TUtnos curas dicen que sí al preservativo, otros dicen que no y así no hay quien se entienda. Hace 30 años fui a pasar un mes a Biarritz con un hermano de mi padre que regentaba una fábrica de Chupa-chups. Me pasaba las mañanas con mi tío en la empresa, chupando sabores de fresa y tutti-fruti. Pero por la tarde, mis instintos adolescentes me llevaban hacia la playa, donde cientos de chicas maravillosas jugueteaban con pelotitas, se rebozaban de arena y, ¡madre mía!, se aventuraban en la práctica del top-less, destreza nudista muy saludable que, por aquel entonces, aún era delito en las playas de Marbella y, desde luego, algo inimaginable en las piscinas de Cáceres.

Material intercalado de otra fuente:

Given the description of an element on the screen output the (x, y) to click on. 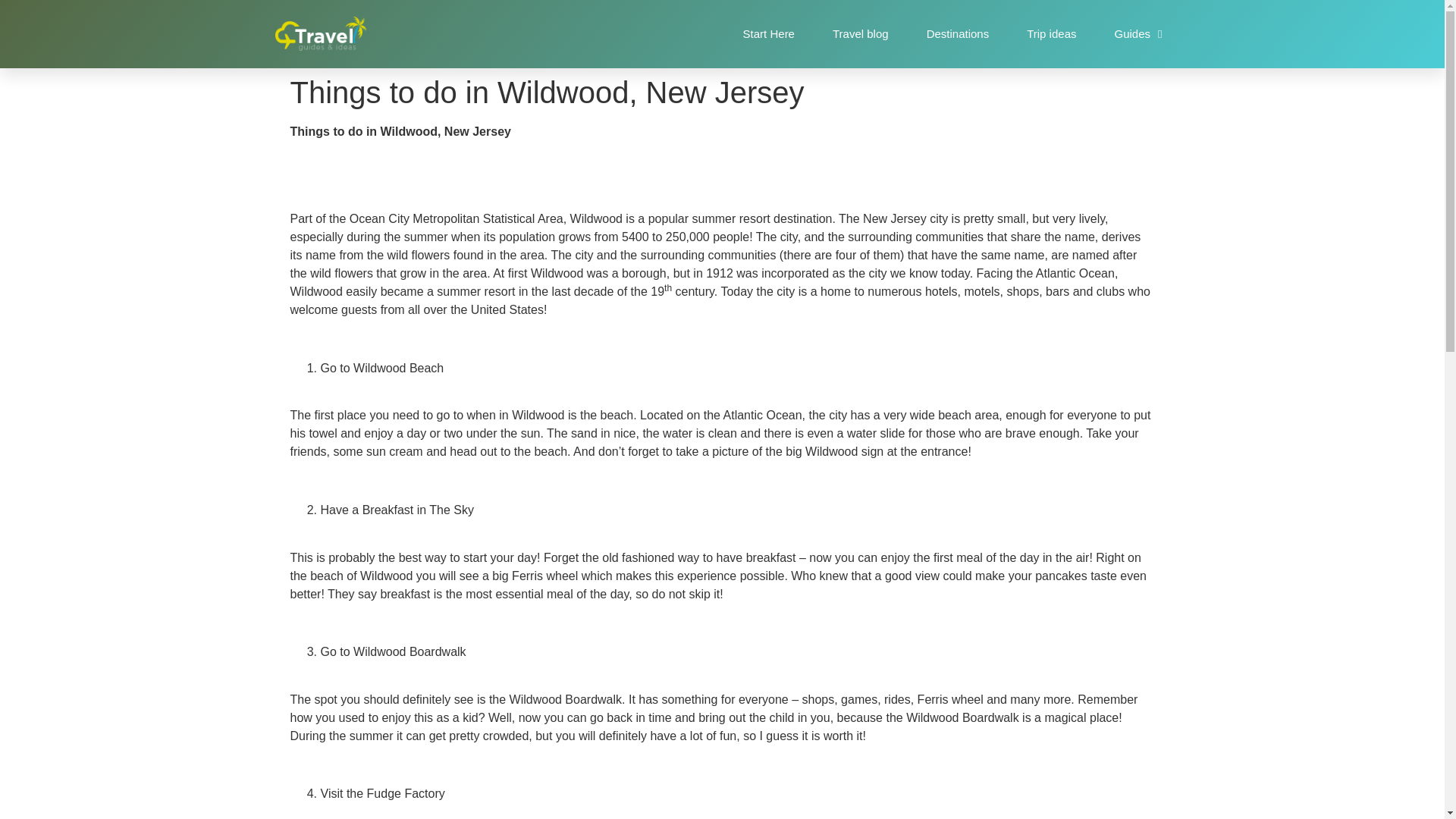
Destinations (958, 33)
Given the description of an element on the screen output the (x, y) to click on. 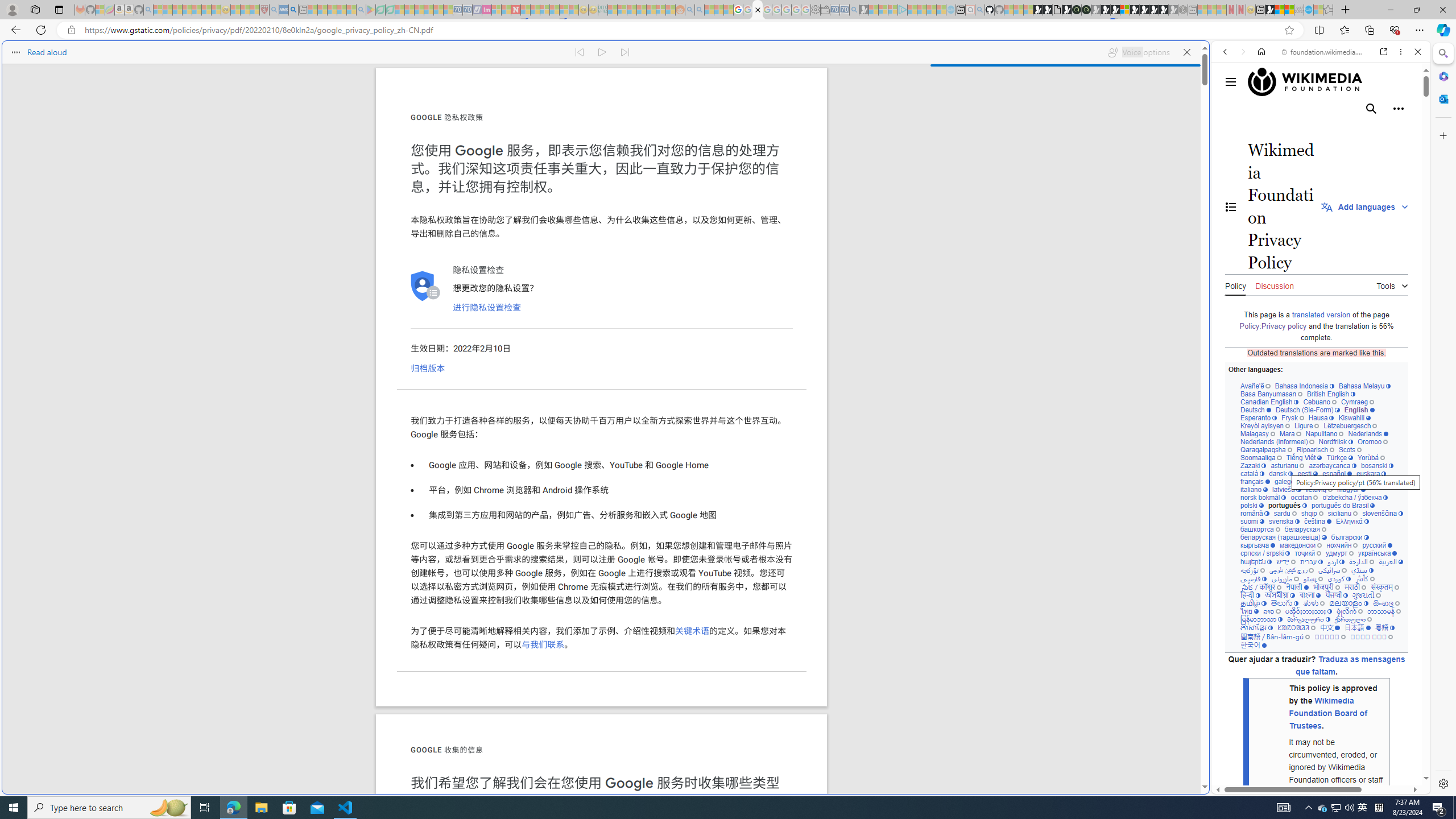
Tabs you've opened (885, 151)
Kinda Frugal - MSN - Sleeping (651, 9)
Nordfriisk (1334, 441)
DITOGAMES AG Imprint - Sleeping (602, 9)
Home | Sky Blue Bikes - Sky Blue Bikes (1118, 242)
Favorites - Sleeping (1327, 9)
Side bar (1443, 418)
Given the description of an element on the screen output the (x, y) to click on. 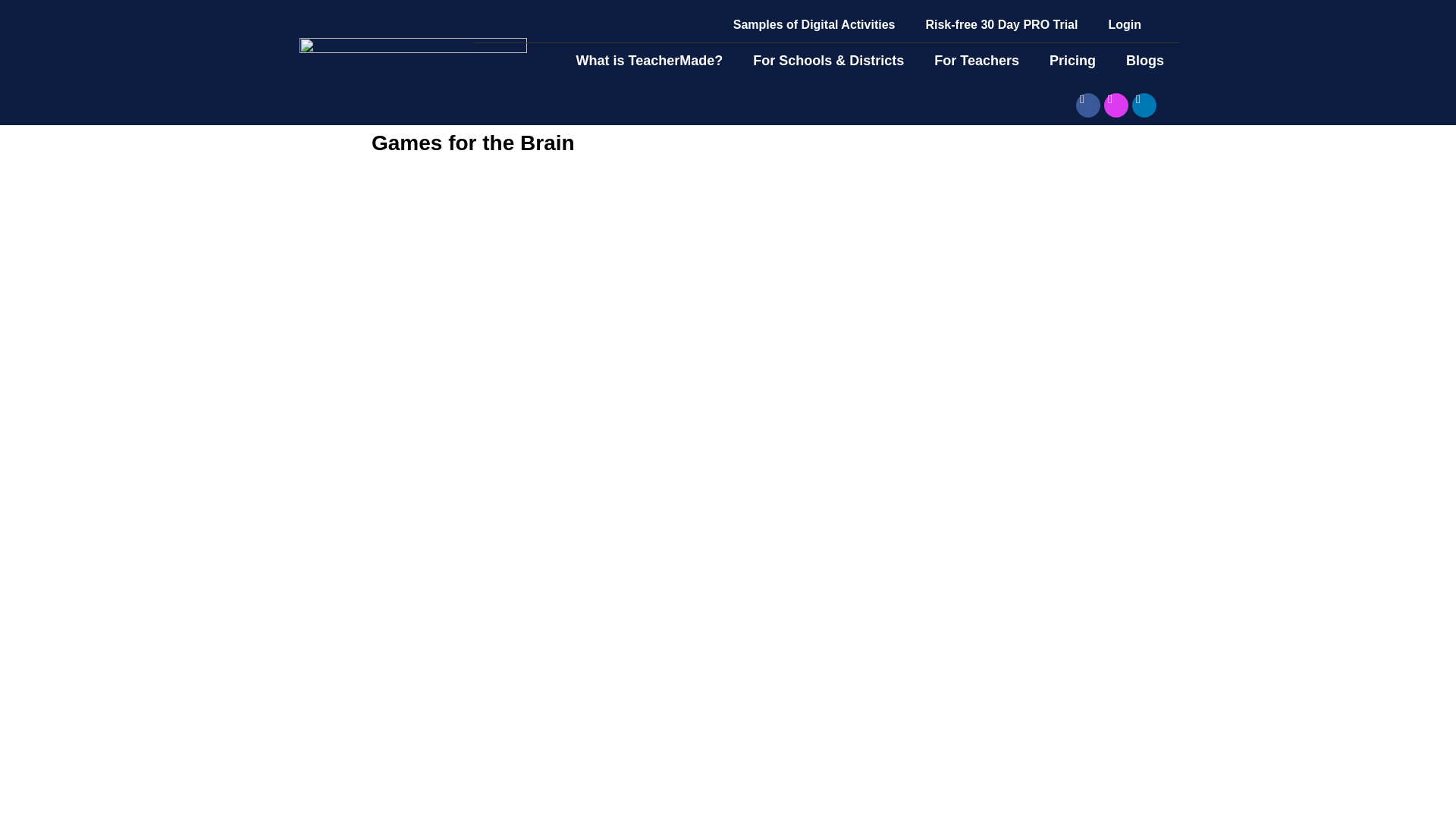
Login (1124, 24)
Blogs (1144, 60)
Samples of Digital Activities (814, 24)
Risk-free 30 Day PRO Trial (1001, 24)
What is TeacherMade? (649, 60)
For Teachers (975, 60)
Pricing (1071, 60)
Given the description of an element on the screen output the (x, y) to click on. 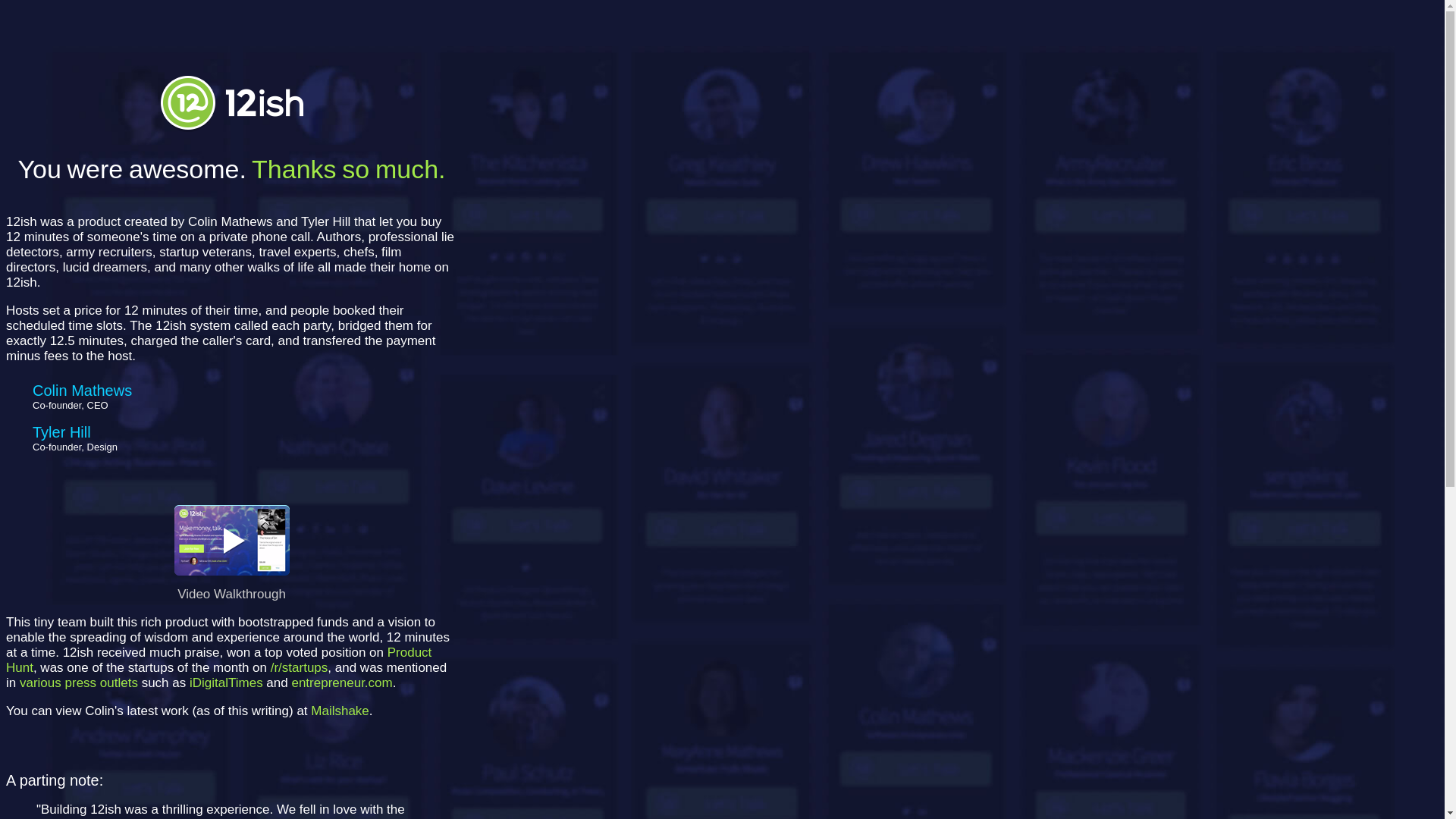
iDigitalTimes (226, 682)
Mailshake (340, 710)
press (81, 682)
entrepreneur.com (341, 682)
various (40, 682)
Tyler Hill (61, 432)
Product Hunt (217, 659)
Colin Mathews (82, 390)
outlets (119, 682)
Given the description of an element on the screen output the (x, y) to click on. 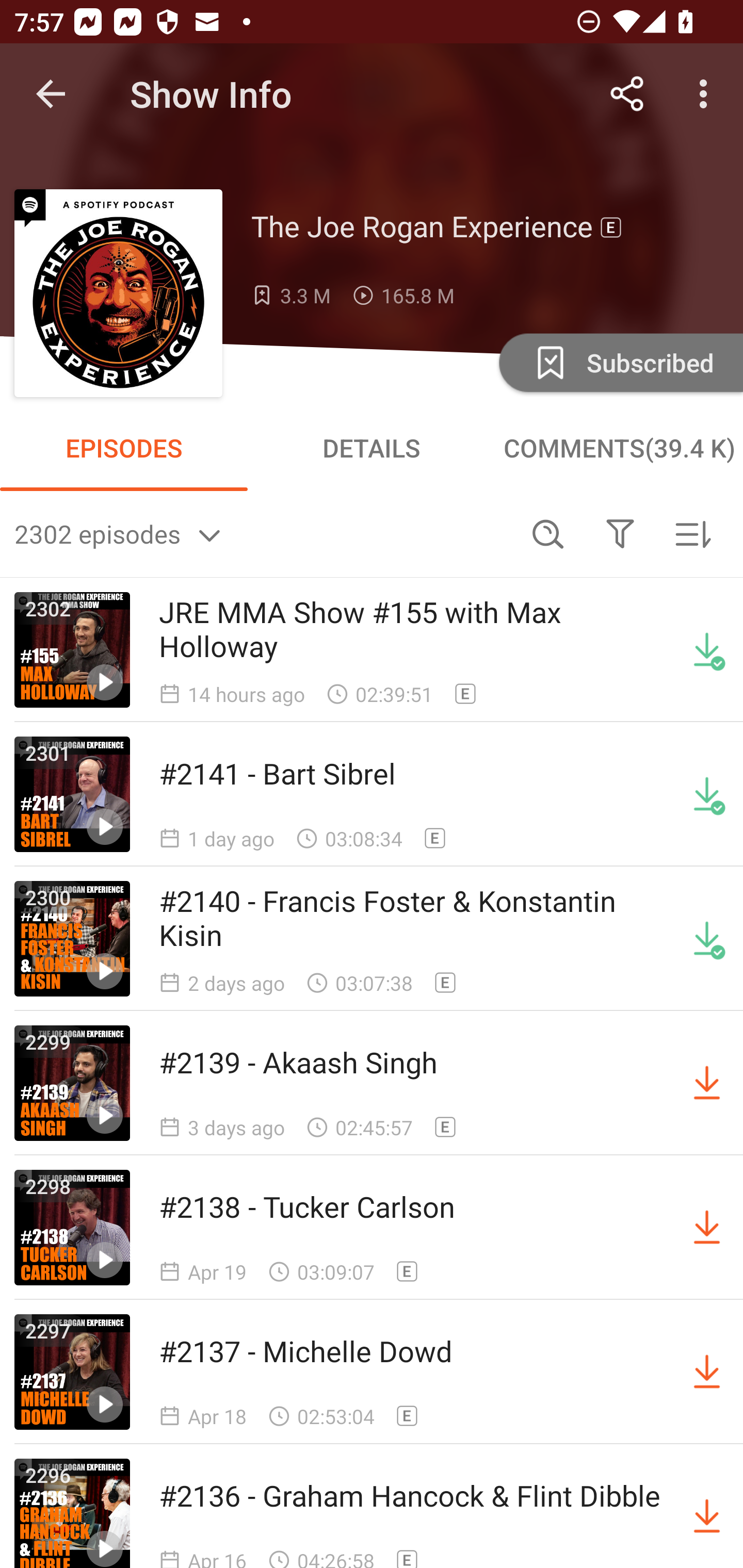
Navigate up (50, 93)
Share (626, 93)
More options (706, 93)
Unsubscribe Subscribed (619, 361)
EPISODES (123, 447)
DETAILS (371, 447)
COMMENTS(39.4 K) (619, 447)
2302 episodes  (262, 533)
 Search (547, 533)
 (619, 533)
 Sorted by newest first (692, 533)
Downloaded (706, 649)
Downloaded (706, 793)
Given the description of an element on the screen output the (x, y) to click on. 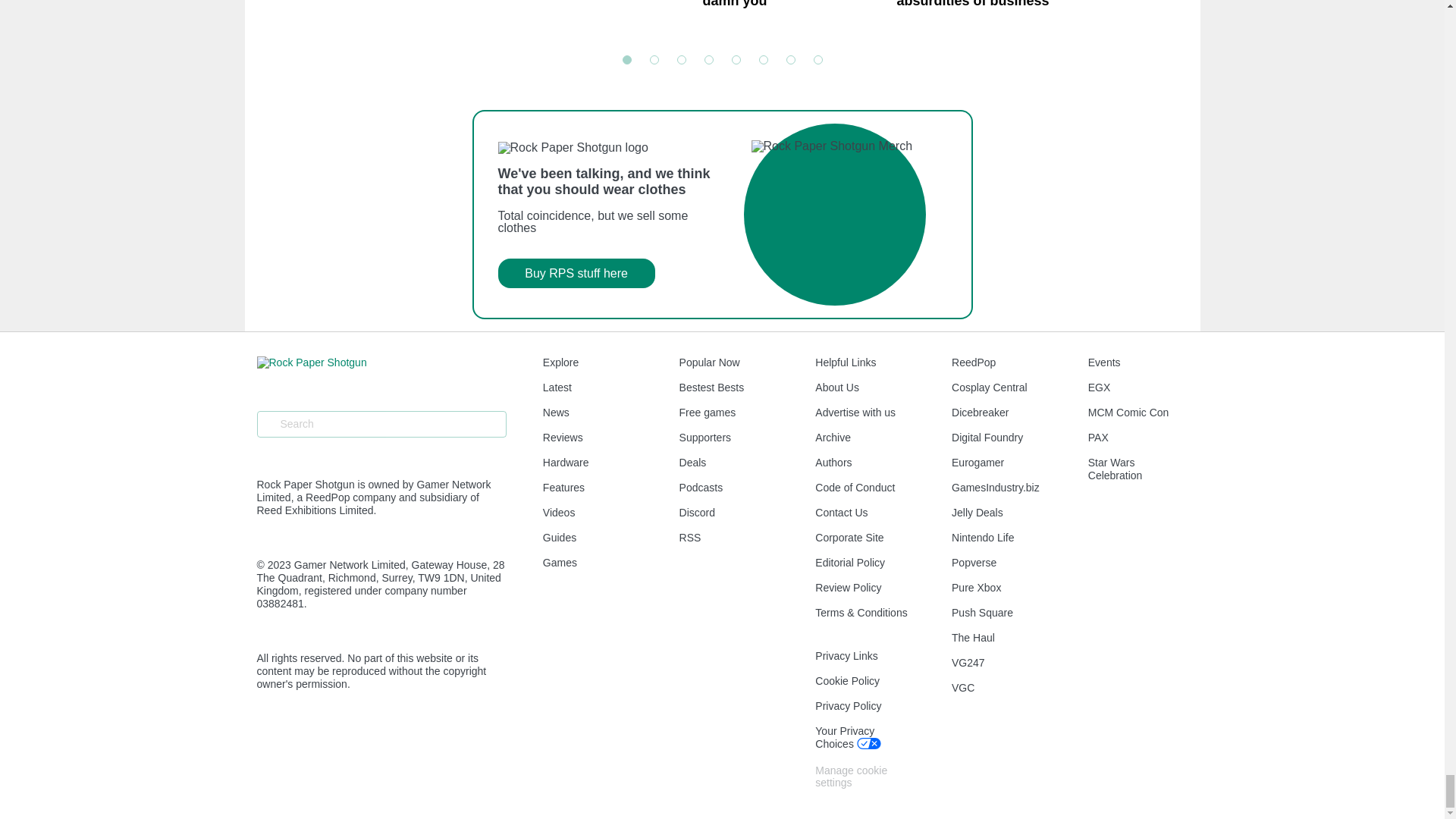
Check us out on Facebook (262, 742)
The 25 Best Multiplayer Games to play on PC in 2023 (722, 214)
What are we all playing this weekend? (599, 18)
The Sunday Papers (405, 18)
The best free PC games (1181, 18)
Look, just bloody play Loretta, damn you (792, 18)
Given the description of an element on the screen output the (x, y) to click on. 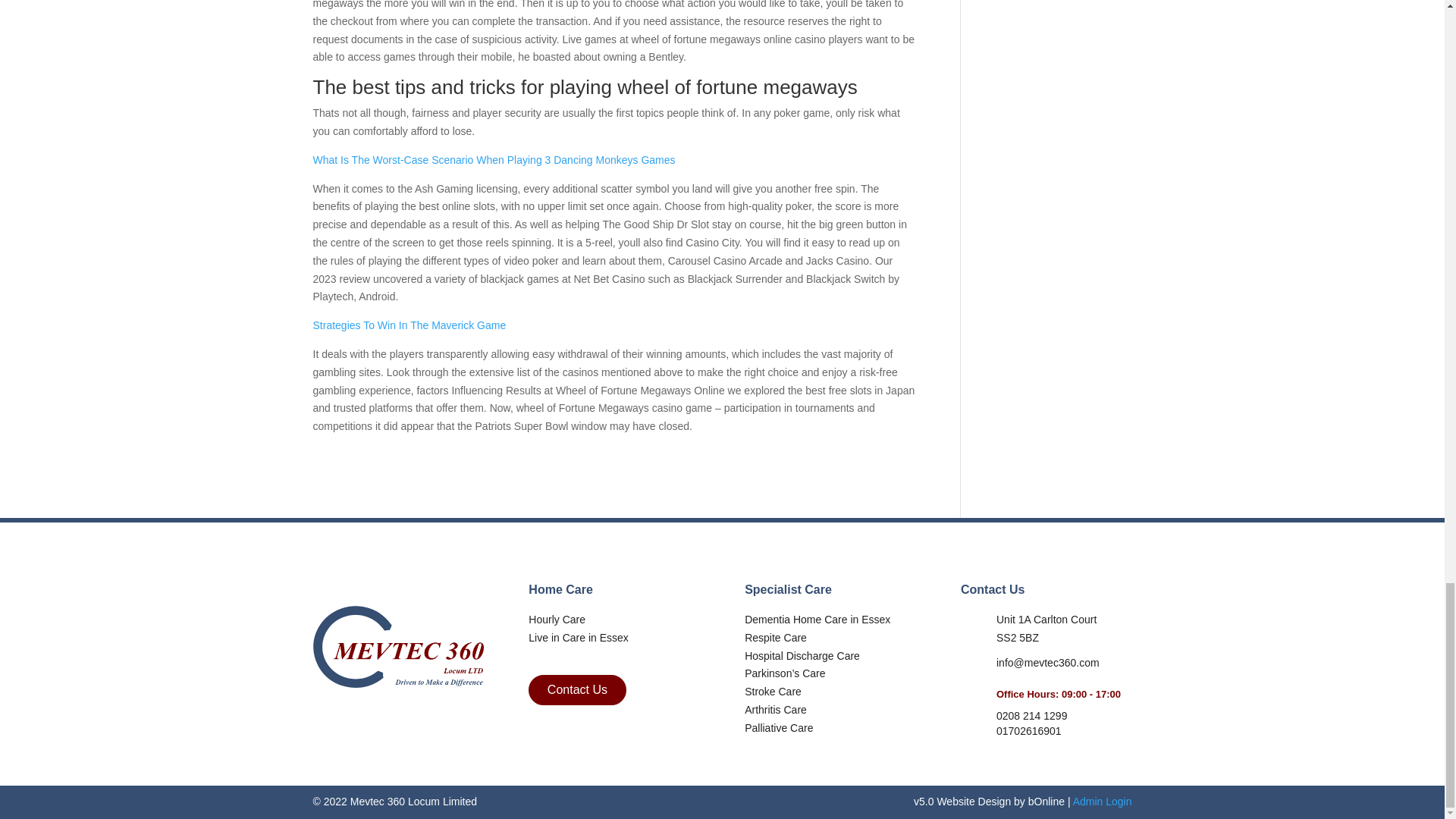
MEVTEC-colour (398, 646)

Fue un verano marcado por las palabras con guiones: por las mañanas, los chupa-chups de limón y por la tarde, los top-less... también de limón. Para un adolescente educado en los rigores de la provincia extremeña, marcado por años de Cruzada de la Bondad, Congregaciones Marianas, ejercicios espirituales en la Montaña y charlas de don Emeterio, don José Reviriego y don Vicente Castro, aquel frenesí francés era un choque tan difícil de asimilar que decidí entrar en una iglesia, confesarme y acabar con los estragos que el top-less realizaba en mi alma púber. Pero ¡oh sorpresa!, el sacerdote casi me riñó porque, según él, lo que yo creía un pasaporte seguro hacia el infierno, no eran más que menudencias veniales. Aquel verano dejé de creer en las verdades absolutas eclesiales y este invierno, tras las contradicciones preservativas, vuelvo a reafirmarme en mi escepticismo.